After the March Revolution of 1917, when the Tsar officially stepped down from power, the interim government of Alexander Kerensky proved to be more sympathetic to the cause of Czechoslovakian independence.
Up until this time, Czechs and Slovaks serving in the Russian army had not been formed into a single fighting force. With Kerensky’s approval, and thanks to the efforts of two men who would go on to become leaders of the Czechoslovakian movement for independence, Thomas Masaryk and Eduard Benes, the Czechoslovakian Legion was founded in the spring of 1917.
In October of that year, following the Soviet government’s “Decree of Peace,” the legion found itself in a serious predicament. Having taken up arms against the Habsburg Empire, they could not return to their homeland, since the Central Powers had not yet been defeated. To make matters worse, the well-trained, heavily armed Czech Legion was now perceived as a threat by both the Bolsheviks
and
the Central Powers.
Unwilling to abandon the cause of Czechoslovakian independence, Masaryk suggested that the Czech Legion now be placed under the nominal command of the French army, which was still heavily engaged against Germany, the dominant partner in the Central Powers alliance.
This transfer of command was accomplished in December 1917, but that was by no means the end of difficulties for the legion. The greatest problem was one of geography. How were more than thirty thousand men of the Czechoslovakian Legion supposed to get from Russia to France? The two countries were separated by their archrival, Germany.

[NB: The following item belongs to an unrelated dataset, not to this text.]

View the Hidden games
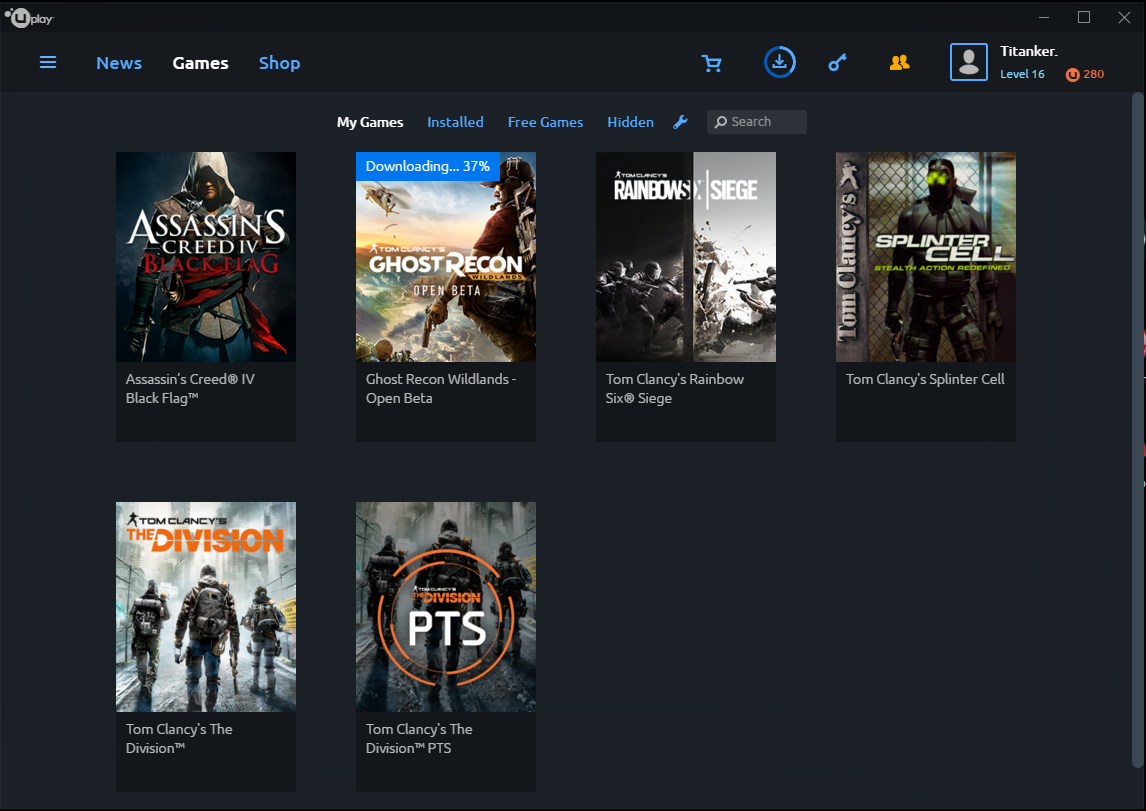This screenshot has width=1146, height=811. [630, 122]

It was then that the Czech Legion made the monumental decision
to travel not west towards France but east, across the entire length of Russia, to the port of Vladivostok on the Pacific Ocean. From there, they would board ships that would take them to France, halfway round the world, so that they could continue the fight against the Central Powers.
Meanwhile, faced with the threat of renewed attacks, the Bolsheviks signed a peace accord with the Germans, known as the Treaty of Brest-Litovsk, in March of 1918. This treaty was both costly and humiliating to the Russians, and gave rise to the independence of the Baltic States (Estonia, Latvia, and Lithuania), as well as Finland and Ukraine. Czechs and Slovaks watched these developments with renewed hopes that their own independence might also be close at hand.

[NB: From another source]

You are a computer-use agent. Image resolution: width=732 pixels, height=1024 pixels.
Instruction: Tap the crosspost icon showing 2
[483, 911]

At this point, the Bolsheviks were as anxious to be rid of the Czech Legion as the legion was anxious to leave Russia. With permission from Stalin to travel unhindered to Vladivostok, the legion set out on its historic trek. For this, they followed the path of the Trans-Siberian Railroad, not only because it represented the most direct route across the country but also because the legion obtained access to trains.

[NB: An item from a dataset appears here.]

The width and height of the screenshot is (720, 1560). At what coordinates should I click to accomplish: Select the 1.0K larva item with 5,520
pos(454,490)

In spite of Stalin’s permission, as the journey progressed, the legion encountered many difficulties from local governments demanding bribes in order to allow the legion to proceed through their territory. Partly as a result of this, by the time the first Czechoslovakians reached Vladivostok in May of 1918, the legion was spread out over literally thousands of miles between Vladivostok and the city of Penza, far to the west.
This dangerous situation was made even worse by an event which occurred on May 14, 1918, in the city of Chelyabinsk. An eastbound train loaded with Czechoslovakian Legionnaires found itself opposite a train filled with Hungarian troops heading west.
These Hungarians were former POWs on their way home, having been released as part of the Brest-Litovsk Treaty.
To the Hungarians, these Czechoslovakians were nothing more than traitors to the Habsburg Empire. Amid a torrent of verbal abuse hurled between the two trains one Hungarian threw an iron bar at the Czechs, killing a man in the process.